- Born: 29 April 1950 (age 76) Auckland, New Zealand
- Education: University of Auckland, University of Otago
- Scientific career
- Fields: Geology/Volcanology
- Workplaces: University of Hawaiʻi Institute of Geological & Nuclear Sciences Limited (GNS), New Zealand
- Thesis: Geology of the Takitimu group and associated intrusive rocks, central Takitimu Mountains, western Southland, New Zealand (1977)

= Bruce Houghton =

New Zealand volcanologist

Bruce F. Houghton (born 29 April 1950 in Auckland, New Zealand) is a New Zealand volcanologist. He was a student at Auckland University, and University of Otago, where he completed a PhD in 1977 on the geology of the Takatimu Mountains in western Southland.

As of 2010, Houghton was the Hawai'i State volcanologist and the Gordon A. Macdonald Professor of Volcanology at the University of Hawaiʻi. In August 2017, Bruce was awarded the highest award in volcanology, the International Association of Volcanology and Chemistry of the Earth's Interior's Thorarinsson Medal. He is recognized as "a giant of volcanology".

▶ Task to complete: Transcribe the part of the text about Bruce Houghton from "- Born: 29 April" up to and including "New Zealand (1977)". The listing has nothing to do with the text about Bruce Houghton.

▶ Stored data:

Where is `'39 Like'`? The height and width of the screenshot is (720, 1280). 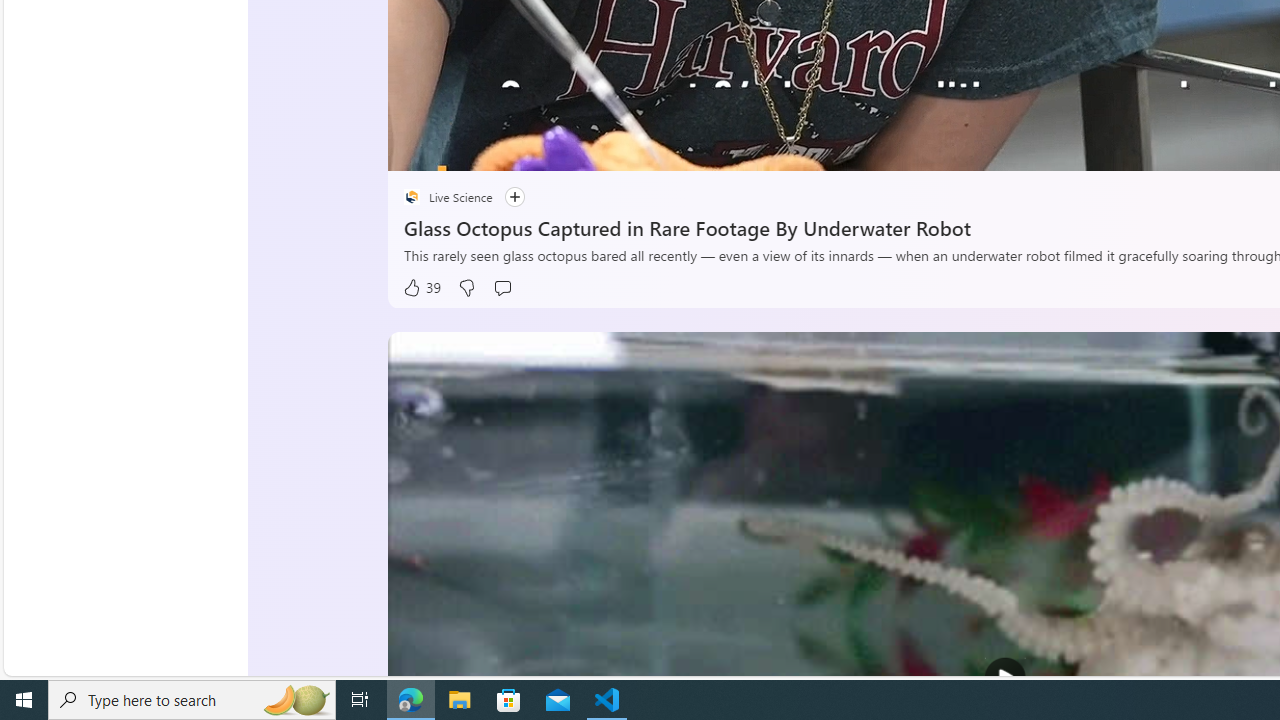
'39 Like' is located at coordinates (421, 288).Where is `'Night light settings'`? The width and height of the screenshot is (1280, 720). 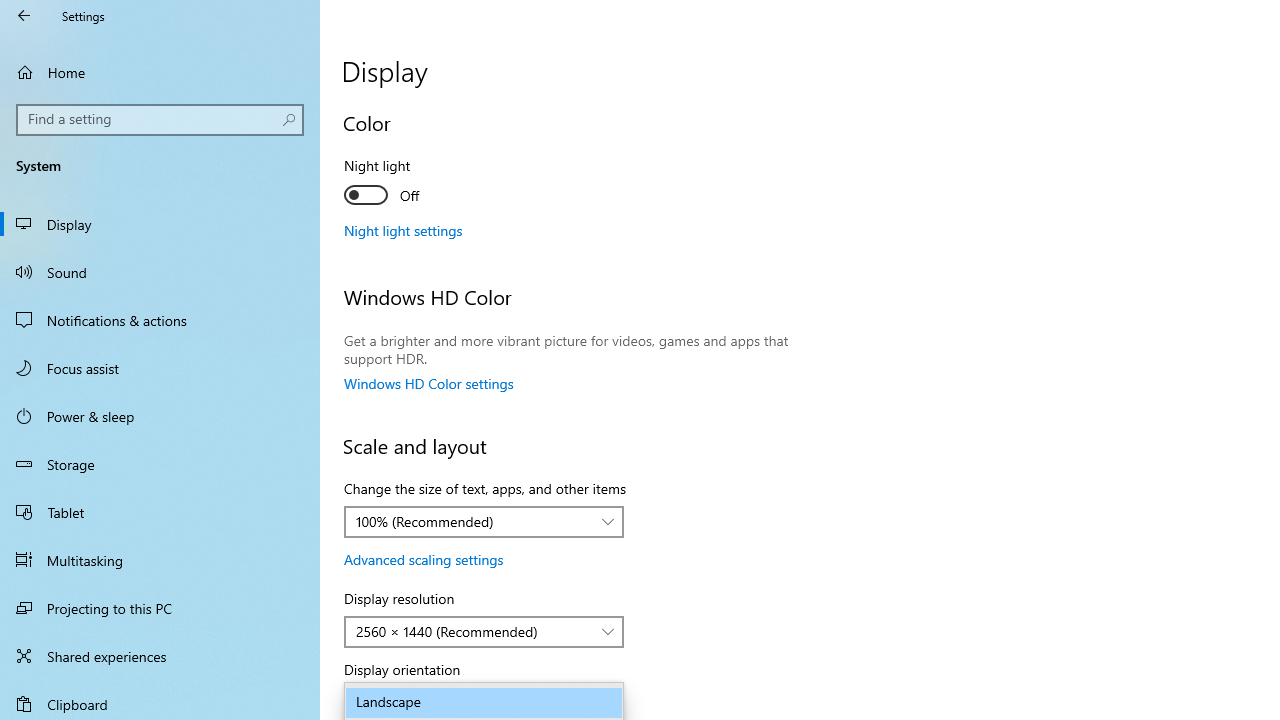
'Night light settings' is located at coordinates (402, 229).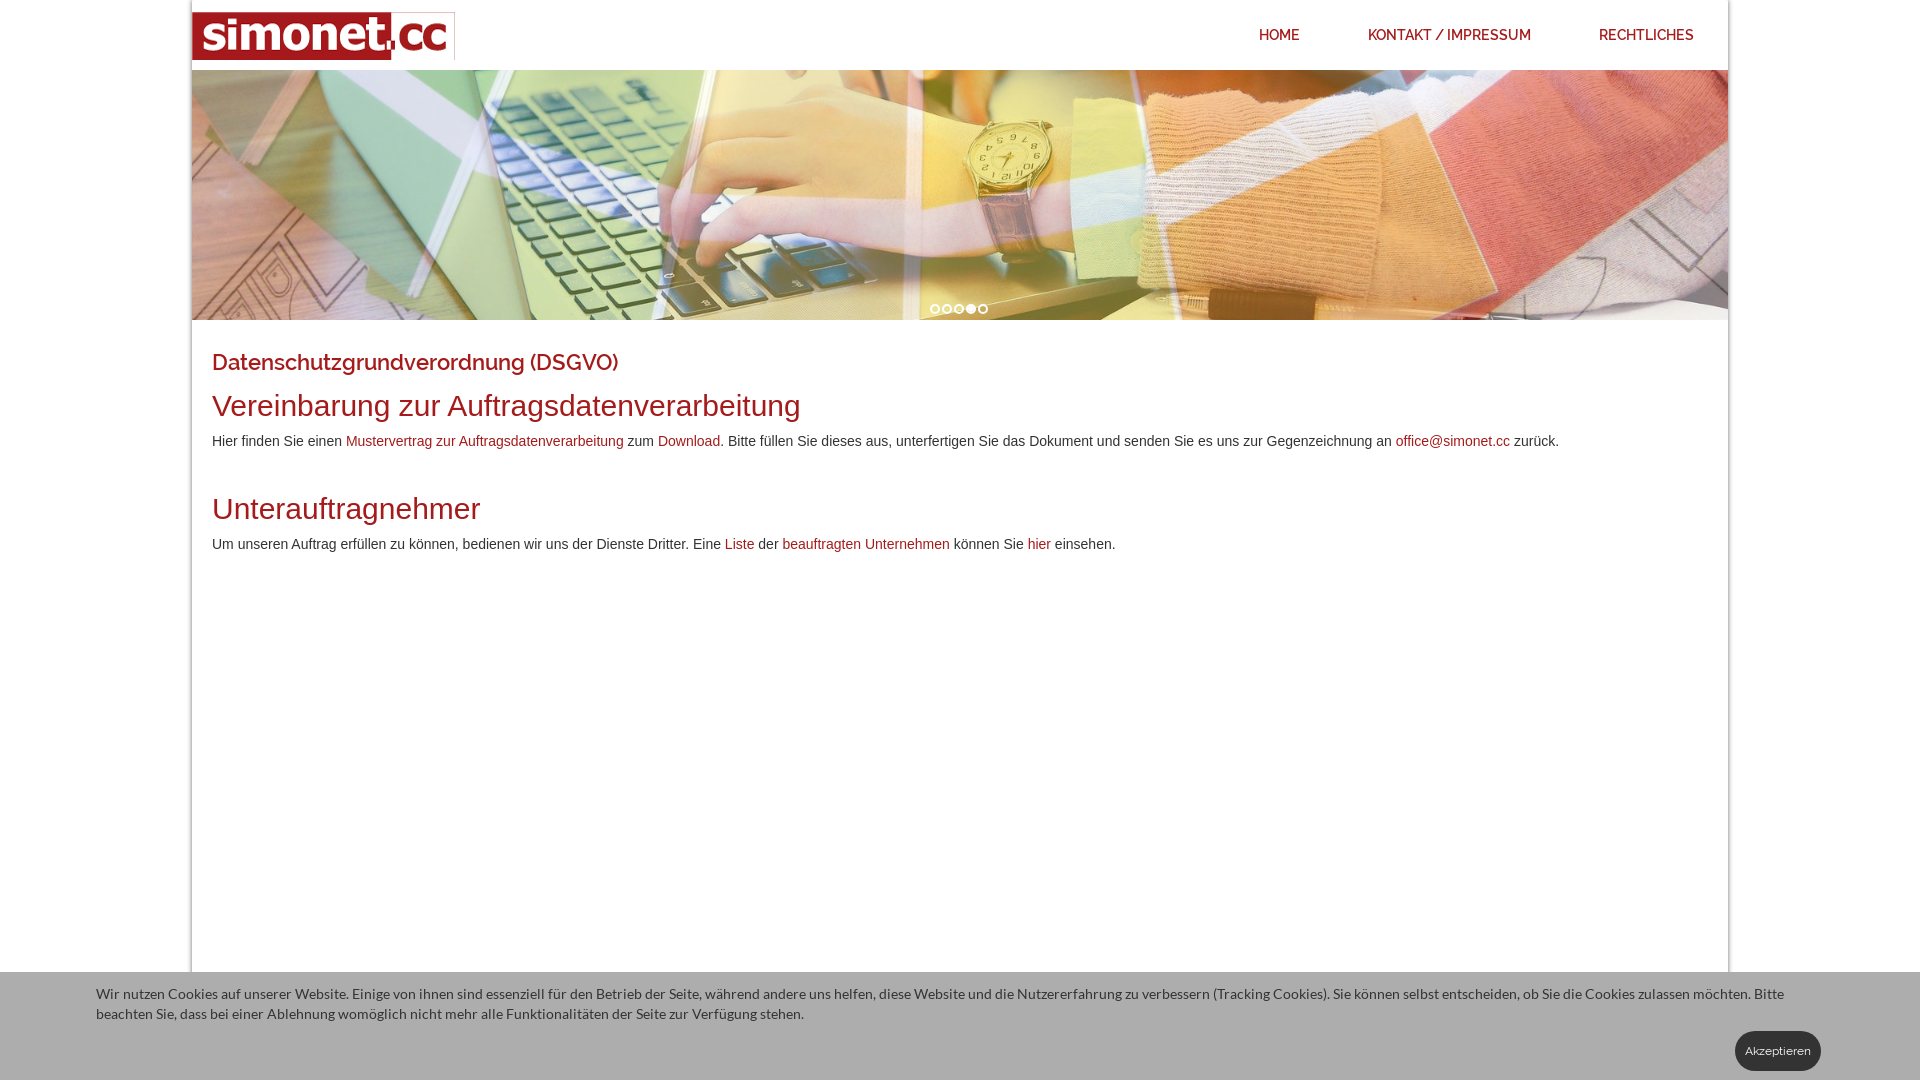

▶ Task response:
- Born: 29 April 1950 (age 76) Auckland, New Zealand
- Education: University of Auckland, University of Otago
- Scientific career
- Fields: Geology/Volcanology
- Workplaces: University of Hawaiʻi Institute of Geological & Nuclear Sciences Limited (GNS), New Zealand
- Thesis: Geology of the Takitimu group and associated intrusive rocks, central Takitimu Mountains, western Southland, New Zealand (1977)